QUESTIONS ON THE MATERIAL
[1] In the passage on Stephanie von Hohenlohe during the Second World War, switch "San Francisco" to "Los Angeles" and give the text again, starting at "Stephanie Von Hohenlohe" and ending at "visitor's visa expired.".
[2] List every year written as a four-digit number in the passage on Stephanie von Hohenlohe during the Second World War.

Stephanie Von Hohenlohe - The Second World War

The Second World War

She returned to England a year later but following the outbreak of World War II she left the country, fearful she might be arrested as a German spy. Princess Stephanie went back to her former lover Fritz Wiedemann in San Francisco. On her arrival, the United States government immediately placed her under a security surveillance and a 1941 memo to President Franklin D. Roosevelt described her as "extremely intelligent, dangerous and clever," claiming that as a spy she was "worse than ten thousand men." All the same, her social position and keen sense of self-preservation resulted in her being able to align herself with people who helped her avoid a deportation order when her visitor's visa expired.

Estranged from Fritz Wiedemann by the end of 1940, in March 1941 U.S. immigration authorities detained her for several days. She quickly seduced Major Lemuel B. Schofield, the Director of the United States Immigration and Naturalization Service who put her up in a hotel in Washington, D.C. where the two carried on an affair that lasted several months. After the Japanese attack on Pearl Harbor, she was arrested by the FBI and interned at a facility in Philadelphia, and later at a Texas camp for enemy aliens. She was paroled in May 1945. Documents released after her death, show that for the newly formed Office of Strategic Services (OSS), Princess Stephanie provided considerable insight into the character of Adolf Hitler that helped Professor Henry A. Murray, Director of the Harvard Psychological Clinic, and psychoanalyst Dr. Walter C. Langer prepare the 1943 OSS report titled the "Analysis of the Personality of Adolph Hitler."

SUPPLIED INFORMATION
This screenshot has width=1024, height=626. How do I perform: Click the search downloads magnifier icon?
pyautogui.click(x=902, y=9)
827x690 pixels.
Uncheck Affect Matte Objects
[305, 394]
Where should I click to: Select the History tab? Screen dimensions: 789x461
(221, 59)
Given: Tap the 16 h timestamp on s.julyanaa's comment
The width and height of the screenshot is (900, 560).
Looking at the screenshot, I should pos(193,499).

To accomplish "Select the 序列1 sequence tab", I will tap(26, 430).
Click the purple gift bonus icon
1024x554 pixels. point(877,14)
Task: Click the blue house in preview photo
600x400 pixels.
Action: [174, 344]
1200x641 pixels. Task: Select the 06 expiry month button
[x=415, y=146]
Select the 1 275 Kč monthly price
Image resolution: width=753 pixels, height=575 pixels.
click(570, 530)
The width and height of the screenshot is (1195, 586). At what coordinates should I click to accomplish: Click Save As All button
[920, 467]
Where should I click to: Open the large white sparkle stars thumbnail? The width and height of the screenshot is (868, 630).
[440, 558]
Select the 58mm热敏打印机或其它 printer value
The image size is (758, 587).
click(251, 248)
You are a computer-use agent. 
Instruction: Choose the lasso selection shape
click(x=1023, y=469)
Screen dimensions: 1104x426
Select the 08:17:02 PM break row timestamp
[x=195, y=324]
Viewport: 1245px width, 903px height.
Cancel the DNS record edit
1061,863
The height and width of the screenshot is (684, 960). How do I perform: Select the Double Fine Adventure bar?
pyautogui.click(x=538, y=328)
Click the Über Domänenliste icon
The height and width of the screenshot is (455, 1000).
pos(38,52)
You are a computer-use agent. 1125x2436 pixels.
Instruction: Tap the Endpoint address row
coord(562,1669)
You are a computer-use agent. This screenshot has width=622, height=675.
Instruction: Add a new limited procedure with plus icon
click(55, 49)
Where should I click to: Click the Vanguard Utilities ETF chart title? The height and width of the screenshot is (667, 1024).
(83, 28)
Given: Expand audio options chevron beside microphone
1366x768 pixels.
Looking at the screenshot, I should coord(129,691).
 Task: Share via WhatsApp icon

ANSWERS TO THE TASKS
[1]
Stephanie Von Hohenlohe - The Second World War

The Second World War

She returned to England a year later but following the outbreak of World War II she left the country, fearful she might be arrested as a German spy. Princess Stephanie went back to her former lover Fritz Wiedemann in Los Angeles. On her arrival, the United States government immediately placed her under a security surveillance and a 1941 memo to President Franklin D. Roosevelt described her as "extremely intelligent, dangerous and clever," claiming that as a spy she was "worse than ten thousand men." All the same, her social position and keen sense of self-preservation resulted in her being able to align herself with people who helped her avoid a deportation order when her visitor's visa expired.

[2] 1941, 1940, 1945, 1943